Psalm 78:52-55 — The Lord was the Shepherd who led His people through the Red Sea. The Lord then gave them shepherds to lead them.

Psalm 77:20 and Psalm 78:70-72

Jeremiah 23:1-8

Ezekiel 34:1-31 — Notice in verses 11-16 some things that God will do as Shepherd, and you will discover some things we as human shepherds should do.

Zechariah 11:4-17 — Notice in verse 16 the 4 things the false shepherds do not do; reverse these, and you will discover 4 things a shepherd should do.

Micah 4:6-8

1 Peter 5:1-4

Hebrews 13:20-21 — This is one of the greatest benedictions in Scripture. Ask the Shepherd to speak to you how He wishes to work in you, and how He wishes to equip you to be His shepherd for others.

The Feast of Dedication

 Jesus made this claim to be the Good Shepherd during the Feast of Dedication. This feast was held each year to celebrate the rededication of the Temple after it was cleansed and restored by Judas Maccabaeus. (Daniel 7 describes the desecration of the Temple.) During this feast they read from Ezekiel 34 where God displays His anger at the “shepherds” of His flock. The title shepherd was given to the religious and political leaders of Israel.
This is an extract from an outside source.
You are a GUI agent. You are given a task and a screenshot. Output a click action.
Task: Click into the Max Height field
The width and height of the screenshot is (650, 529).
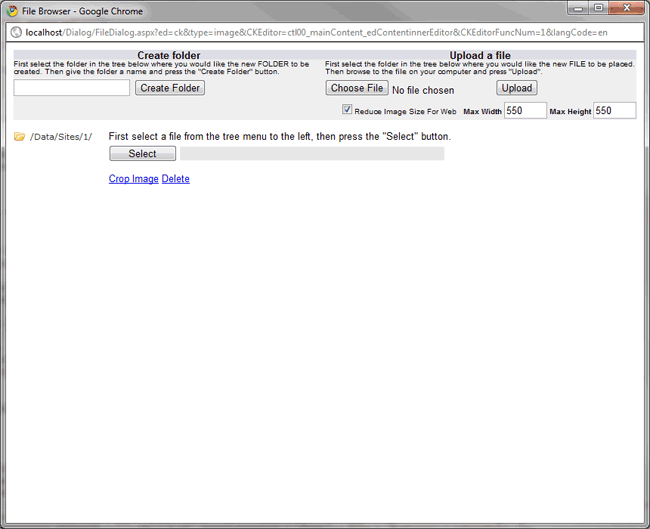pos(614,110)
Remember that as Jesus speaks these words, the Jewish leaders, who are the current false shepherds, are listening to Him speak. Also present and listening carefully are the common people, the poor, abused and sick sheep of God’s fold. But the people are blinded by the deception of their leaders. Jewish patriotism was very high at this time, and people were eagerly waiting for the Messiah to come. But to come as a shepherd . . .?

Leadership Models

The Bible speaks of leaders in many ways. In the Church there are teachers, encouragers, prophets, evangelists, pastors and other leadership functions. But the two models of leadership that God wants for His Church are servant and shepherd. Isaiah expresses the servant model most clearly in his teaching of the Suffering Servant. But the “face” of the servant is seen as a shepherd. God is searching today for servants and shepherds to lead His Church in these turbulent yet exciting times. Jesus came to earth not just as the leader of the Jewish nation, but as the leader of the whole world. Today He is searching for leaders — servant shepherds — who will walk with Him.

Two “I AM” Statements

Notice the two “I AM” statements in verses 7 and 11.

What is Jesus claiming for Himself in these statements?

I AM the Door of the Sheep (John 10:7)

Jesus is the Way into the Kingdom of God. John 14:6 is clear, I am the way, the truth and the life. No one comes to the Father except through Me. Jesus is the one who determines who enters His Kingdom.

 The sheep go in and out of the door, following their shepherd. What is the special relationship between Jesus and His sheep, as told in John 10:4-6?

See also John 10:27.

Can all Christians know and hear God’s voice? Is there a method (or methods) that one must learn in order to hear God’s voice? Why do you think many Christians struggle over the problem of “hearing God’s voice?” Are they taught to struggle by false shepherds?

What is the secret of hearing Jesus speak to us? What is the greatest requirement?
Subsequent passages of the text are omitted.